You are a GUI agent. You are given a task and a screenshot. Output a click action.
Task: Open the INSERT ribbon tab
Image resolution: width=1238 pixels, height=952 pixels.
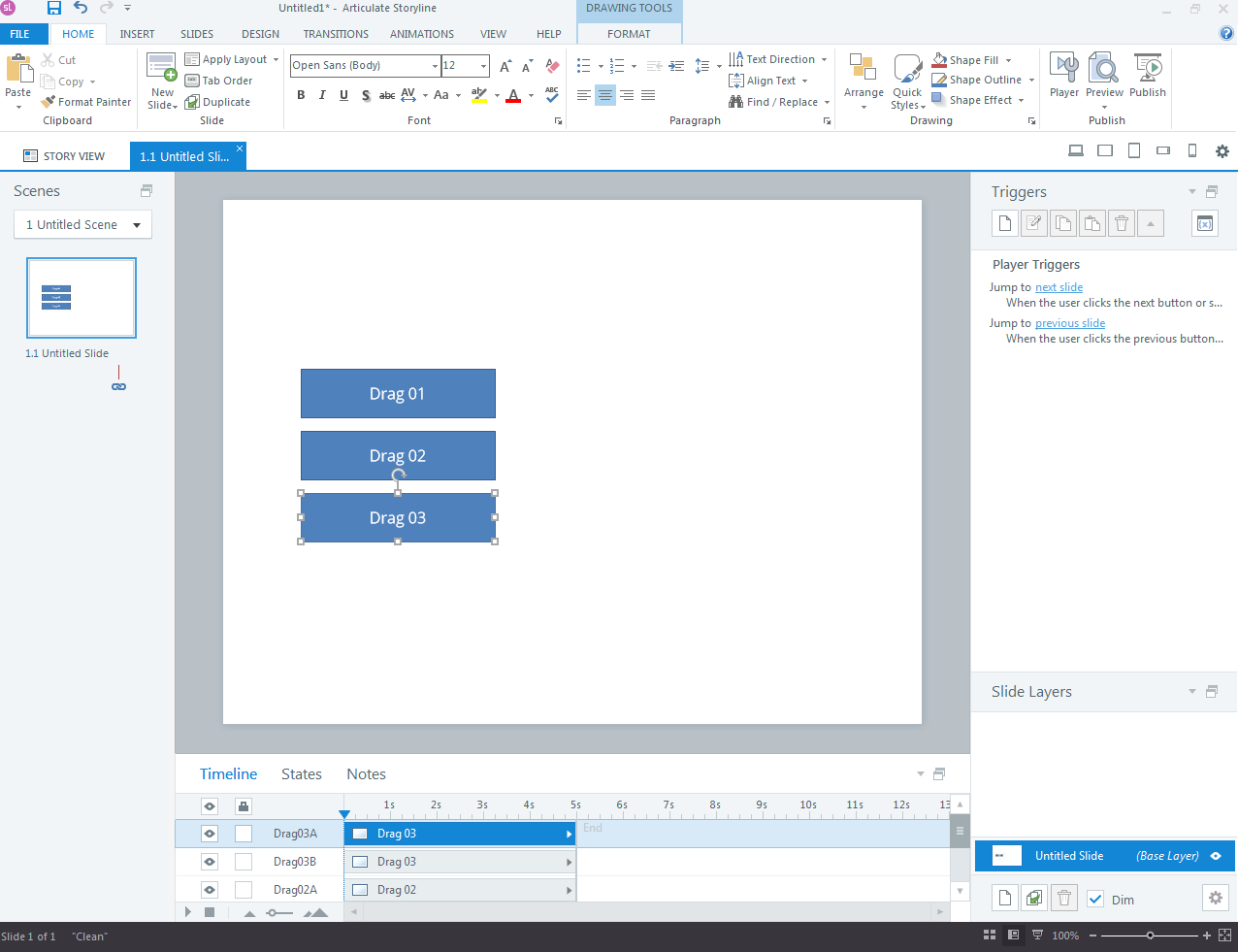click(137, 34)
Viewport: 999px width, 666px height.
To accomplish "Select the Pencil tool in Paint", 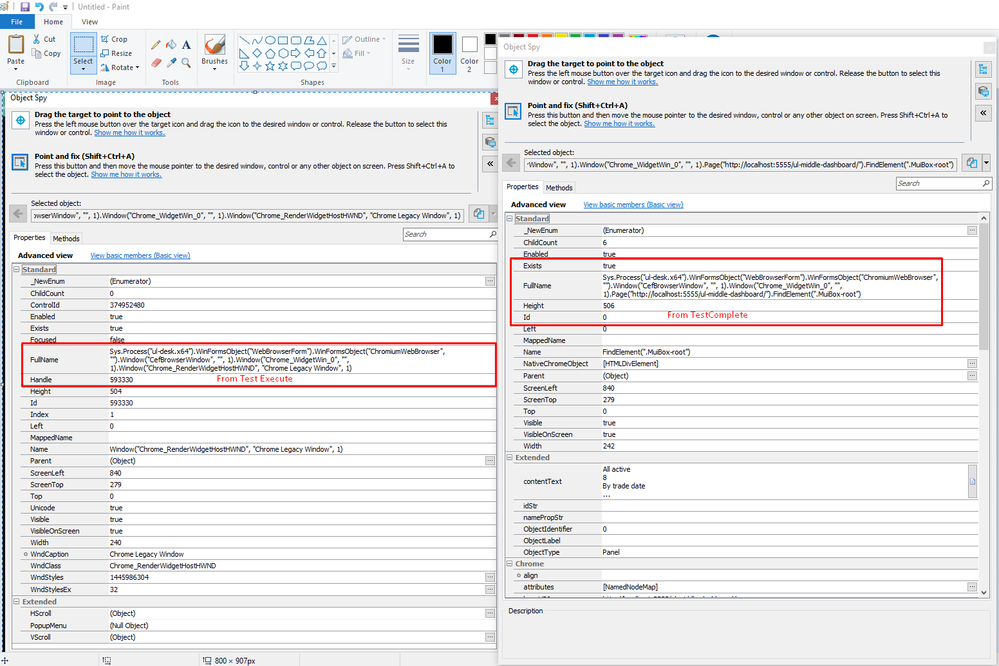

——————————

Rewrite all of the lines above with "Pencil" replaced by "Brush" and everything else unchanged. Leave the pictures out of your answer.

You are a GUI agent. You are given a task and a screenshot. Output a click action.
Task: Open the INSERT ribbon tab
Image resolution: width=1238 pixels, height=952 pixels.
click(137, 34)
Viewport: 999px width, 666px height.
To accomplish "Select the Brush tool in Paint", 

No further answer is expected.